Sadly, this story is very common amongst many parents today. The teachers are the professionals, who we as innocent parents count on and trust their guidance in the educational realm. When the teacher who touches so many children throughout their careers, isn’t able to pick up on a child who may have a learning disorder, this becomes a problem - one that only gets bigger as they continue to turn a deaf ear on acknowledging the child’s possible handicap. These primary symptoms of ADHD may appear as distinct behavior patterns, like chronic forgetfulness, always being disorganized, unable to finish projects, and unable to sit still… the exact reports and complaints these same teachers should have been able to realize as they made their complaints and reports! What this means is: your very smart child can somehow manage to lose their homework assignment while walking from the car into the house. They will forget to bring the right books home from school. You can send them to their room to get ready for bed, and 30 minutes later find them in another part of the house intrigued by a book or a game. Are they just being willful and refusing to focus? No — they may have ADHD.

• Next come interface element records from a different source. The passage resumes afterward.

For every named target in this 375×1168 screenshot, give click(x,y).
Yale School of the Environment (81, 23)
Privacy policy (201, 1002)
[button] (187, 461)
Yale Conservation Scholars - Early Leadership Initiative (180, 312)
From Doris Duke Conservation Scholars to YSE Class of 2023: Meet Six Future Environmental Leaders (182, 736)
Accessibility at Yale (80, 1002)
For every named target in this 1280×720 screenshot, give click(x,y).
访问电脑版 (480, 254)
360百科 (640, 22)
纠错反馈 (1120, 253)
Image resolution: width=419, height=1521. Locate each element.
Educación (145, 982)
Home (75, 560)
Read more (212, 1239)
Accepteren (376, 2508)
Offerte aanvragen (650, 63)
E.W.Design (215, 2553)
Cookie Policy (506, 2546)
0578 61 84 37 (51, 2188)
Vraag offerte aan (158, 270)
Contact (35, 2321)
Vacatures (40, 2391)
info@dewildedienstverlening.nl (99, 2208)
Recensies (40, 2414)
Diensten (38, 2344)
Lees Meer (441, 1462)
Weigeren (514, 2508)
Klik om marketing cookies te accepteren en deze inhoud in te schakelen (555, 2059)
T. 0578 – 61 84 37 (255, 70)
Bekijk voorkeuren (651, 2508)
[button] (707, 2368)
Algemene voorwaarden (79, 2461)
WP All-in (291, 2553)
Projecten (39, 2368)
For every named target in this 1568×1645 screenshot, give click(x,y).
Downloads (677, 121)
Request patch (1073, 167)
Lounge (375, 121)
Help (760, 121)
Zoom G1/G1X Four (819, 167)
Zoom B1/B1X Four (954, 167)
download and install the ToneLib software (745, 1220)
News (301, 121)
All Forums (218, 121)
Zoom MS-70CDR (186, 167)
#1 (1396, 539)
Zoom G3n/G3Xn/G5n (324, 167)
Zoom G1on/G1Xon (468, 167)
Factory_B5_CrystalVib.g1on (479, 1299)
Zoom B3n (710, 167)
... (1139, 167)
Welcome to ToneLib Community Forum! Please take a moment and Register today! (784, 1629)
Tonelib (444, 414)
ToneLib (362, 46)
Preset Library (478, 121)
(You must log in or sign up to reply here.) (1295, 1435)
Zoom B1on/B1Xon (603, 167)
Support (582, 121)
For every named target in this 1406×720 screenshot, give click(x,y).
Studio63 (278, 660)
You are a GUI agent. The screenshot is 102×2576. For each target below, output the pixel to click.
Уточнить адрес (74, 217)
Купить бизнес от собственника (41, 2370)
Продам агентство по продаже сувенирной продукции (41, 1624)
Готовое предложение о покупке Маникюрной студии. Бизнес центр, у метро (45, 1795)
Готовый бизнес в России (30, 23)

For people with ADHD, the directed attention is what's challenging. It's not that they don't try or don't want to do things that they know they need to do; they just simply can't do it and get easily distracted by something — anything — that's more interesting to them. A doctor once told me to understand the way their mind works - to imagine flipping the channels on the television. When you do that, how much understanding and enjoyment do you get out of it? He says that their minds are functioning the same way! There goes that “Ah ha” moment!
Dealing with it successfully requires medication such as Adderall, Ritalin or Concerta. The medication alone is not enough. In order to regain some peace of mind, you must find the correct dosage for you and the medicine of choice that gives you the least side effects.
Individuals with ADHD require many checks and balances to function. They CANNOT freestyle at all. Everything must be organized and structured in order for completion and peace. For example, my son has a daily checklist at 12years old. It includes even the simplest of things:
- Brush teeth/Wash up
- Put on appropriate clothes
- Make up your bed
- Put your book bag together and check for homework and correct supplies
- Comb/brush hair
These things seem like a “no brainer” to most people, but to an ADHD baby, this is very necessary to keep them grounded and on task. Even as they grow, the list does too. They unfortunately do not grow out of it; they simply learn to work with it. I’ve met some adults with ADHD that tell me that they know when something needs to be done at work or school, they are sure to take their medications and arm themselves with their schedules. As long as they follow them, life is manageable for them and those around them.
I do understand for teachers, who have 25-30 children in front of them, it can be overwhelming to constantly have to remind your child to follow the schedule and stay on task as an individual. Though to ignore it and choose to complain and make reports about it, only creates a non-productive environment that is toxic to all involved. One thing to know about people with ADHD, they are known for being very creative and intelligent. They are not lazy. They bore easily. With that said, don’t forget that Albert Einstein, Howie Mandel, Justin Timberlake and Solange Knowles have ADHD!